━━ Information supplied ━━
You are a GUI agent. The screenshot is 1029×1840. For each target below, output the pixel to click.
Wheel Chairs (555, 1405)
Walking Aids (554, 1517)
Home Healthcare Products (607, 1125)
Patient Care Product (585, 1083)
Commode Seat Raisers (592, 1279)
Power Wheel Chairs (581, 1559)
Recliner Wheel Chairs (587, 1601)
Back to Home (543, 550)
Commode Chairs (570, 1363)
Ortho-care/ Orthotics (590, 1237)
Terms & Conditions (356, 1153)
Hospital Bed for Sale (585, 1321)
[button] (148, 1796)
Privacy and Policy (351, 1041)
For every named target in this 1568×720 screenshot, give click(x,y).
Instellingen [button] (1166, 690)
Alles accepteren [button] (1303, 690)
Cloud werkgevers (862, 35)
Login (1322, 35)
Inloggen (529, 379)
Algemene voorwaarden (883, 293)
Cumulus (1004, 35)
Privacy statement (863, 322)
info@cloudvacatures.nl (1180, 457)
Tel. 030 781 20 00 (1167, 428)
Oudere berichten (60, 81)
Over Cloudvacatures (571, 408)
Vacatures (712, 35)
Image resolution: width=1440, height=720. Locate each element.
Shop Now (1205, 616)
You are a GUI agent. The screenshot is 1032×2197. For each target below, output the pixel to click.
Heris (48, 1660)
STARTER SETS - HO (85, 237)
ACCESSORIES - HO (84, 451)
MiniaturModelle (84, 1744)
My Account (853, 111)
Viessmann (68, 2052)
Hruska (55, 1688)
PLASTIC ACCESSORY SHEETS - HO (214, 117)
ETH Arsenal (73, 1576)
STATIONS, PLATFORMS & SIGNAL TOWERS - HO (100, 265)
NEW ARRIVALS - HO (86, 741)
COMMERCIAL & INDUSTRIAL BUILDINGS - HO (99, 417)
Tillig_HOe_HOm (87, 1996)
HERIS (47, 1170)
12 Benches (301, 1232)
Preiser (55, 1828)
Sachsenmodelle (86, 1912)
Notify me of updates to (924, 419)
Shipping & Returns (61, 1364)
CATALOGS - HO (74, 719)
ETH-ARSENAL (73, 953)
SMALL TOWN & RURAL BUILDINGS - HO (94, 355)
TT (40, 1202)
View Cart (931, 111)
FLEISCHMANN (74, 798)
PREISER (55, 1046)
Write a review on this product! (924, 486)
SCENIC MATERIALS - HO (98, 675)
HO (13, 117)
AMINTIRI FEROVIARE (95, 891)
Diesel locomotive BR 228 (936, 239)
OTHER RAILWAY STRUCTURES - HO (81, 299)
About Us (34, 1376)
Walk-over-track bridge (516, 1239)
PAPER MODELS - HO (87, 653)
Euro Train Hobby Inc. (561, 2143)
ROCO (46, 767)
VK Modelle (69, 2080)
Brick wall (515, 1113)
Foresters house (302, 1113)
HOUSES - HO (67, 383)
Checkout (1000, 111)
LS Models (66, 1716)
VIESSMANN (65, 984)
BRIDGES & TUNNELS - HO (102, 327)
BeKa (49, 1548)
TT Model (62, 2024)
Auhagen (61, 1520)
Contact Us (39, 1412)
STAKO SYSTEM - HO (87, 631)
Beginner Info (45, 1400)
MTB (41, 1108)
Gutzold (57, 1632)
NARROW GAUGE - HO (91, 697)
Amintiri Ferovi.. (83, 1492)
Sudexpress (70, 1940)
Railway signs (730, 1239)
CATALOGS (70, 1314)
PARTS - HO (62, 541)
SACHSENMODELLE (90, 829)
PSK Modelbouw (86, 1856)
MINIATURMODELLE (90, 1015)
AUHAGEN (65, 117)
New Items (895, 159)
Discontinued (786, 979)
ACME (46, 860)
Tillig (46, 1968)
━━━
Copy all of the entries above word for word, keeping every line unchanged and in the same order.

You are a GUI agent. The screenshot is 1029×1840. For each target below, output the pixel to click.
Wheel Chairs (555, 1405)
Walking Aids (554, 1517)
Home Healthcare Products (607, 1125)
Patient Care Product (585, 1083)
Commode Seat Raisers (592, 1279)
Power Wheel Chairs (581, 1559)
Recliner Wheel Chairs (587, 1601)
Back to Home (543, 550)
Commode Chairs (570, 1363)
Ortho-care/ Orthotics (590, 1237)
Terms & Conditions (356, 1153)
Hospital Bed for Sale (585, 1321)
[button] (148, 1796)
Privacy and Policy (351, 1041)
For every named target in this 1568×720 screenshot, give click(x,y).
Instellingen [button] (1166, 690)
Alles accepteren [button] (1303, 690)
Cloud werkgevers (862, 35)
Login (1322, 35)
Inloggen (529, 379)
Algemene voorwaarden (883, 293)
Cumulus (1004, 35)
Privacy statement (863, 322)
info@cloudvacatures.nl (1180, 457)
Tel. 030 781 20 00 (1167, 428)
Oudere berichten (60, 81)
Over Cloudvacatures (571, 408)
Vacatures (712, 35)
Image resolution: width=1440, height=720. Locate each element.
Shop Now (1205, 616)
You are a GUI agent. The screenshot is 1032×2197. For each target below, output the pixel to click.
Heris (48, 1660)
STARTER SETS - HO (85, 237)
ACCESSORIES - HO (84, 451)
MiniaturModelle (84, 1744)
My Account (853, 111)
Viessmann (68, 2052)
Hruska (55, 1688)
PLASTIC ACCESSORY SHEETS - HO (214, 117)
ETH Arsenal (73, 1576)
STATIONS, PLATFORMS & SIGNAL TOWERS - HO (100, 265)
NEW ARRIVALS - HO (86, 741)
COMMERCIAL & INDUSTRIAL BUILDINGS - HO (99, 417)
Tillig_HOe_HOm (87, 1996)
HERIS (47, 1170)
12 Benches (301, 1232)
Preiser (55, 1828)
Sachsenmodelle (86, 1912)
Notify me of updates to (924, 419)
Shipping & Returns (61, 1364)
CATALOGS - HO (74, 719)
ETH-ARSENAL (73, 953)
SMALL TOWN & RURAL BUILDINGS - HO (94, 355)
TT (40, 1202)
View Cart (931, 111)
FLEISCHMANN (74, 798)
PREISER (55, 1046)
Write a review on this product! (924, 486)
SCENIC MATERIALS - HO (98, 675)
HO (13, 117)
AMINTIRI FEROVIARE (95, 891)
Diesel locomotive BR 228 (936, 239)
OTHER RAILWAY STRUCTURES - HO (81, 299)
About Us (34, 1376)
Walk-over-track bridge (516, 1239)
PAPER MODELS - HO (87, 653)
Euro Train Hobby Inc. (561, 2143)
ROCO (46, 767)
VK Modelle (69, 2080)
Brick wall (515, 1113)
Foresters house (302, 1113)
HOUSES - HO (67, 383)
Checkout (1000, 111)
LS Models (66, 1716)
VIESSMANN (65, 984)
BRIDGES & TUNNELS - HO (102, 327)
BeKa (49, 1548)
TT Model (62, 2024)
Auhagen (61, 1520)
Contact Us (39, 1412)
STAKO SYSTEM - HO (87, 631)
Beginner Info (45, 1400)
MTB (41, 1108)
Gutzold (57, 1632)
NARROW GAUGE - HO (91, 697)
Amintiri Ferovi.. (83, 1492)
Sudexpress (70, 1940)
Railway signs (730, 1239)
CATALOGS (70, 1314)
PARTS - HO (62, 541)
SACHSENMODELLE (90, 829)
PSK Modelbouw (86, 1856)
MINIATURMODELLE (90, 1015)
AUHAGEN (65, 117)
New Items (895, 159)
Discontinued (786, 979)
ACME (46, 860)
Tillig (46, 1968)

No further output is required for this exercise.